The Gospel According to Saint Matthew was written anonymously and was not attributed to Matthew until later in the second century. Matthew could not have been the author, as he is listed as a disciple of Jesus and would therefore have had first-hand knowledge of the life of Jesus, yet scholars have shown that Matthew's Gospel was largely derived from Mark's Gospel and from the Q Document.
The Gospel of Matthew was attributed to Matthew because the internal evidence, style and focus all point to the eyewitness account of the tax collector Matthew. No other author is probable or necessary.
The four New Testament gospels were originally anonymous and were only attributed to the apostles whose names they now bear, later in the second century. Thus we only have the opinions of the Church Fathers as to who any of the authors were. As the gospels became widely circulated and studied, the Church Fathers saw that there were undoubted literary dependencies among the gospels. They believed that Matthew, the disciple of Jesus, wrote the first gospel and that the gospels they attributed to Mark and Luke were based on copying and improving Matthew's Gospel. In fact, scholars now say that none of the gospels could have been written by an eyewitness to the events they portray.

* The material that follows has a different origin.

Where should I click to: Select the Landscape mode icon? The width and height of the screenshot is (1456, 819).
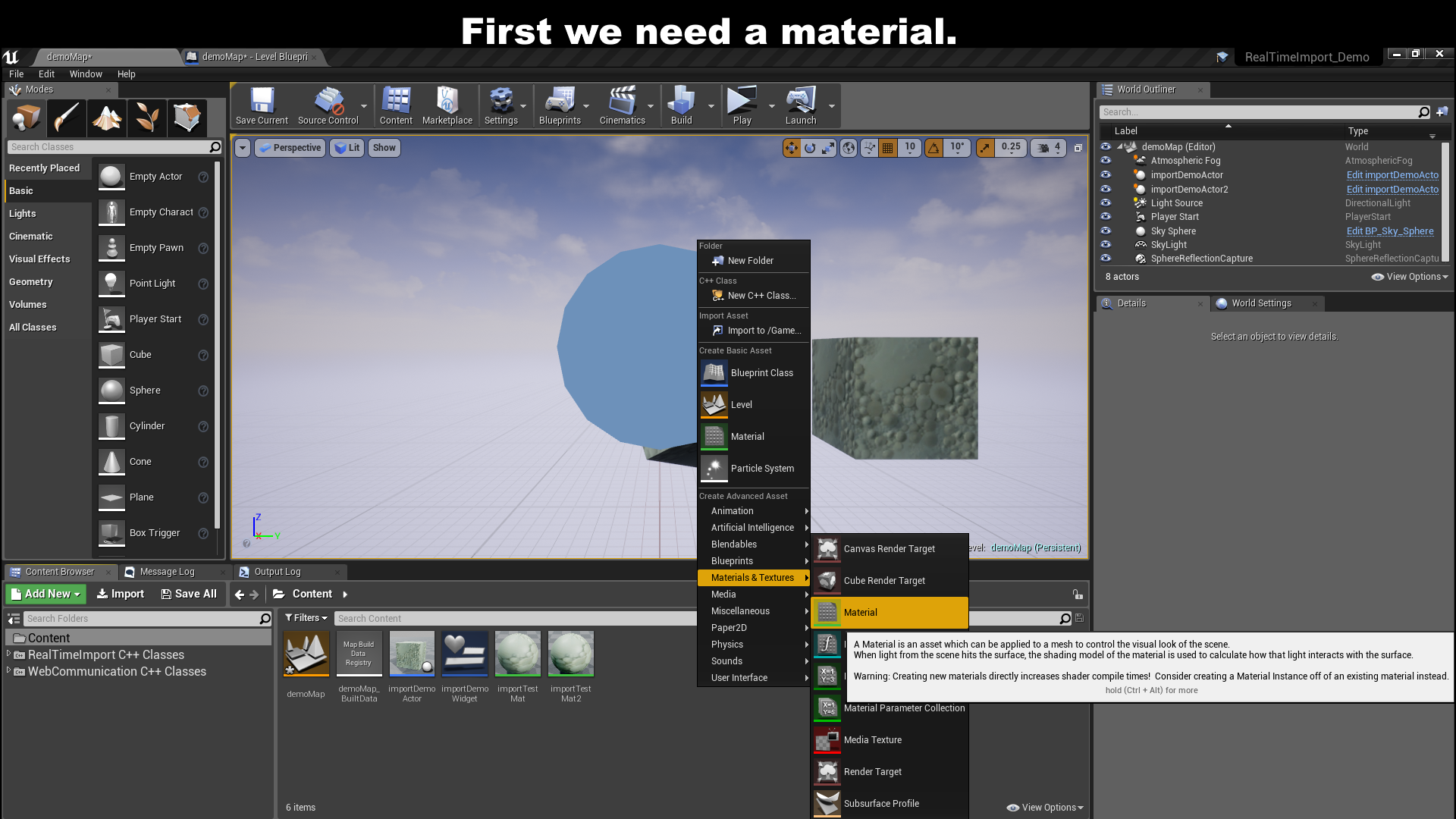107,118
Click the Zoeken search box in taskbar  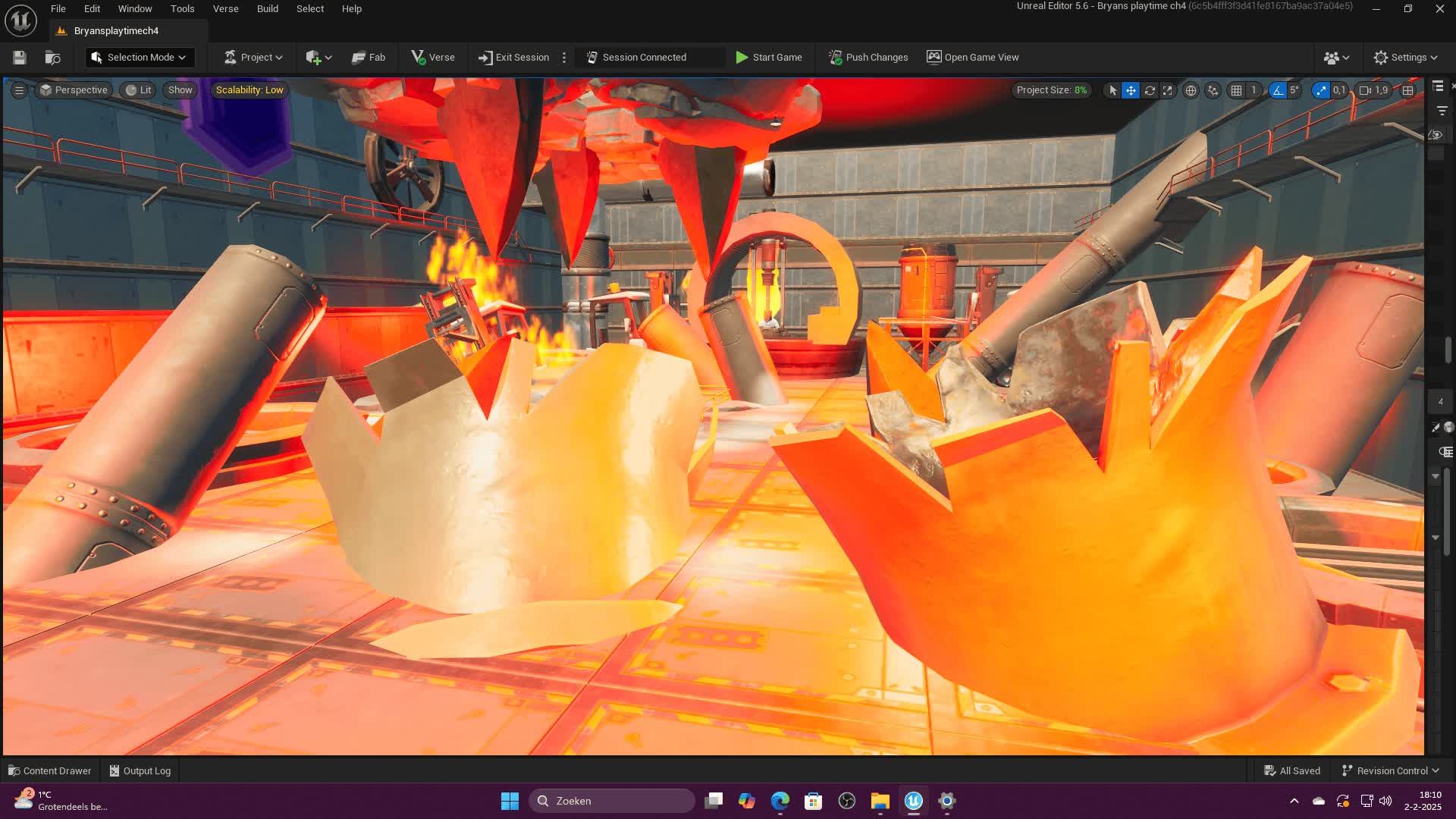coord(611,801)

Scholars can demonstrate that Mark's Gospel was actually the earliest gospel and that Matthew's Gospel was largely based on it, with some 600 of the 666 verses in
Mark, as well as containing further sayings material from the hypothetical 'Q' document. Clearly, a disciple of Jesus would not have need to base almost his entire gospel on these prior sources. Matthew did not write the Gospel of Matthew.